● **INSTRUCTIONS TO FOLLOW**:
Show every line of the material below that contains the string "resolution", copying each line in full.

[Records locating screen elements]
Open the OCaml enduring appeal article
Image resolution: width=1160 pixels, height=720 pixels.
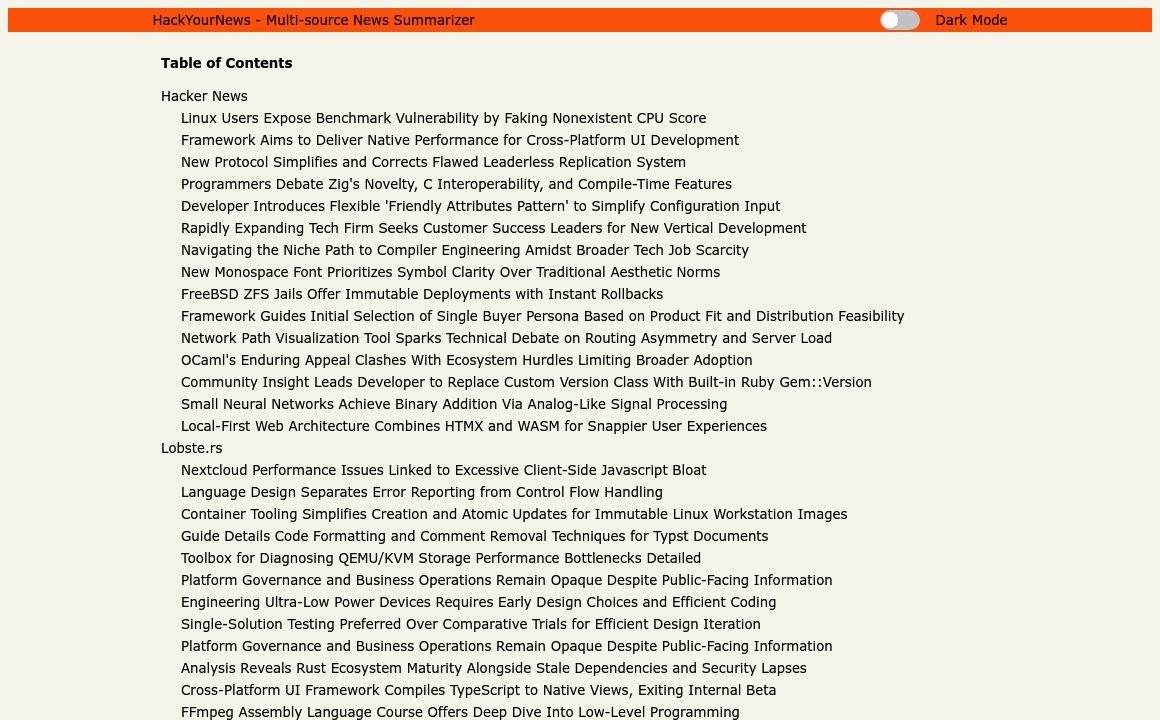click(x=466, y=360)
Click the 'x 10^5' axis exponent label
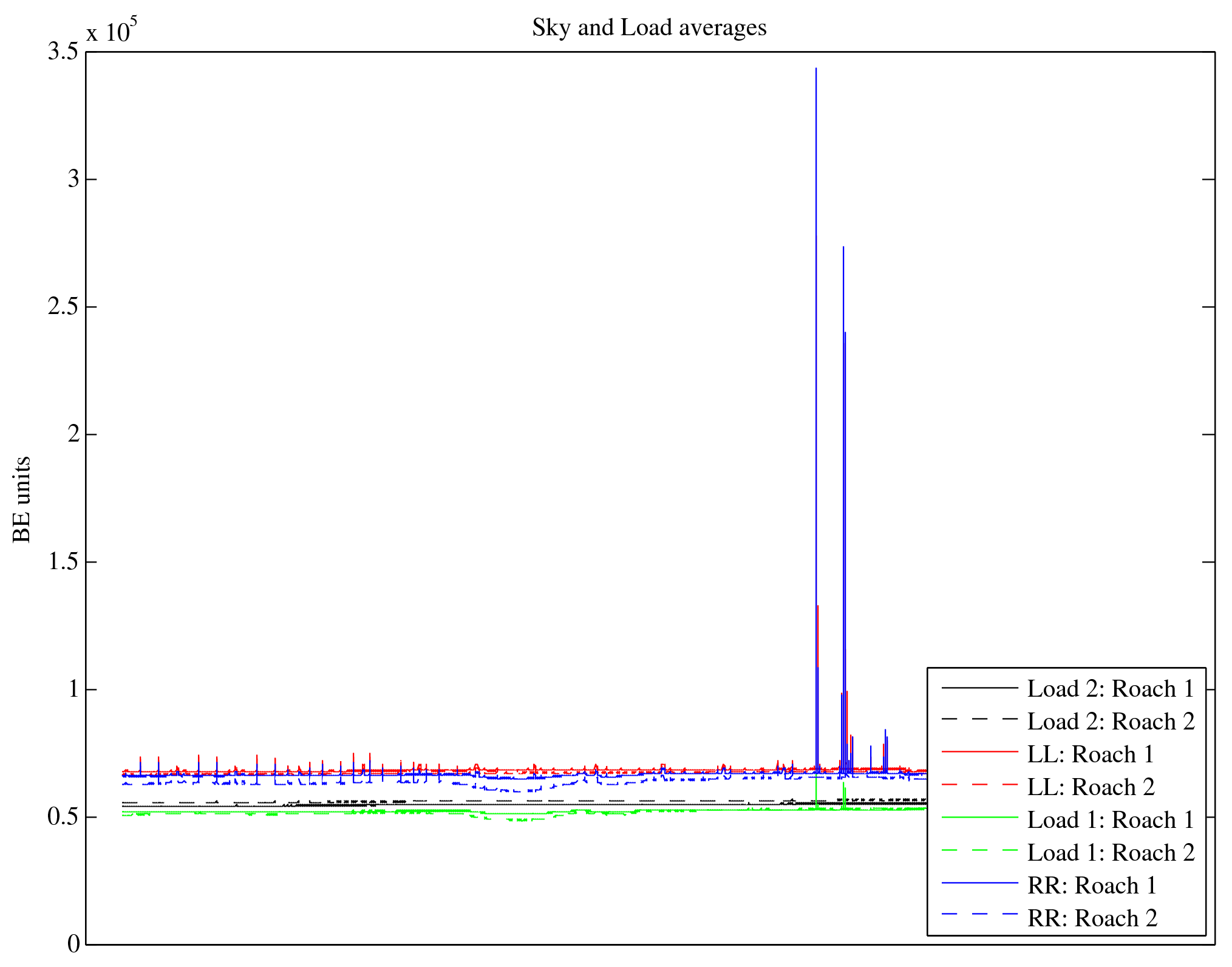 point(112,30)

● **EXERCISE RESPONSE**:
Image resolution: width=1160 pixels, height=720 pixels.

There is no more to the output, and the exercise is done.